> **WHAT THIS TASK INVOLVES**:
Restate all of the data precisely, omitting nothing.

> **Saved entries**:
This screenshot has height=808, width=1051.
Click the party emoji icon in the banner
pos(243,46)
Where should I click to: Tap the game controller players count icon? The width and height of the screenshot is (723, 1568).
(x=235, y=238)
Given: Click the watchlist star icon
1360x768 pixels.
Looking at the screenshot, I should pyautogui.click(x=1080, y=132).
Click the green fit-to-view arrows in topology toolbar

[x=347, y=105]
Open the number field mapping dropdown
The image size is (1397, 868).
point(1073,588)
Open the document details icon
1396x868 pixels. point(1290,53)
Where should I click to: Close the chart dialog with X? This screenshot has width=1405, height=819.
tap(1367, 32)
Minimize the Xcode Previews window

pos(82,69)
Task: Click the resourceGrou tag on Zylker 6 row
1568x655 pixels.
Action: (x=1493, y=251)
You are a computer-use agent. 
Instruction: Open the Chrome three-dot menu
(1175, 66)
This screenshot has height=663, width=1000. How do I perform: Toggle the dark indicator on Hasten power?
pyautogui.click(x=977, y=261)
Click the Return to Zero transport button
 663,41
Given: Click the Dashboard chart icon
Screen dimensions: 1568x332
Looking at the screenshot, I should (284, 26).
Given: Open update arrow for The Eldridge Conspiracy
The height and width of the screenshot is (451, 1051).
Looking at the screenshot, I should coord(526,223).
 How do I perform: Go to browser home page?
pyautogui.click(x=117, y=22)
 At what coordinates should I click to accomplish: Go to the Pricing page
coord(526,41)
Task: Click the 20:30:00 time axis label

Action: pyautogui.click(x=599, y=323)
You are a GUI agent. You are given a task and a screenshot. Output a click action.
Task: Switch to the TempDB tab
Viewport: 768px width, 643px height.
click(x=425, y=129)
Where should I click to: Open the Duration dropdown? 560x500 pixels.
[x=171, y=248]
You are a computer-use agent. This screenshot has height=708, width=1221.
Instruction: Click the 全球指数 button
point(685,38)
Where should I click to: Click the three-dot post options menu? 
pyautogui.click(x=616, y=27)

> **RESPONSE AREA**:
This screenshot has height=808, width=1051.
Click the party emoji icon in the banner
pos(243,46)
Where should I click to: Tap the game controller players count icon? The width and height of the screenshot is (723, 1568).
(x=235, y=238)
Given: Click the watchlist star icon
1360x768 pixels.
Looking at the screenshot, I should pyautogui.click(x=1080, y=132).
Click the green fit-to-view arrows in topology toolbar

[x=347, y=105]
Open the number field mapping dropdown
The image size is (1397, 868).
point(1073,588)
Open the document details icon
1396x868 pixels. point(1290,53)
Where should I click to: Close the chart dialog with X? This screenshot has width=1405, height=819.
tap(1367, 32)
Minimize the Xcode Previews window

pos(82,69)
Task: Click the resourceGrou tag on Zylker 6 row
1568x655 pixels.
Action: (x=1493, y=251)
You are a computer-use agent. 
Instruction: Open the Chrome three-dot menu
(1175, 66)
This screenshot has height=663, width=1000. How do I perform: Toggle the dark indicator on Hasten power?
pyautogui.click(x=977, y=261)
Click the Return to Zero transport button
 663,41
Given: Click the Dashboard chart icon
Screen dimensions: 1568x332
Looking at the screenshot, I should (284, 26).
Given: Open update arrow for The Eldridge Conspiracy
The height and width of the screenshot is (451, 1051).
Looking at the screenshot, I should coord(526,223).
 How do I perform: Go to browser home page?
pyautogui.click(x=117, y=22)
 At what coordinates should I click to accomplish: Go to the Pricing page
coord(526,41)
Task: Click the 20:30:00 time axis label

Action: pyautogui.click(x=599, y=323)
You are a GUI agent. You are given a task and a screenshot. Output a click action.
Task: Switch to the TempDB tab
Viewport: 768px width, 643px height.
click(x=425, y=129)
Where should I click to: Open the Duration dropdown? 560x500 pixels.
[x=171, y=248]
You are a computer-use agent. This screenshot has height=708, width=1221.
Instruction: Click the 全球指数 button
point(685,38)
Where should I click to: Click the three-dot post options menu? 
pyautogui.click(x=616, y=27)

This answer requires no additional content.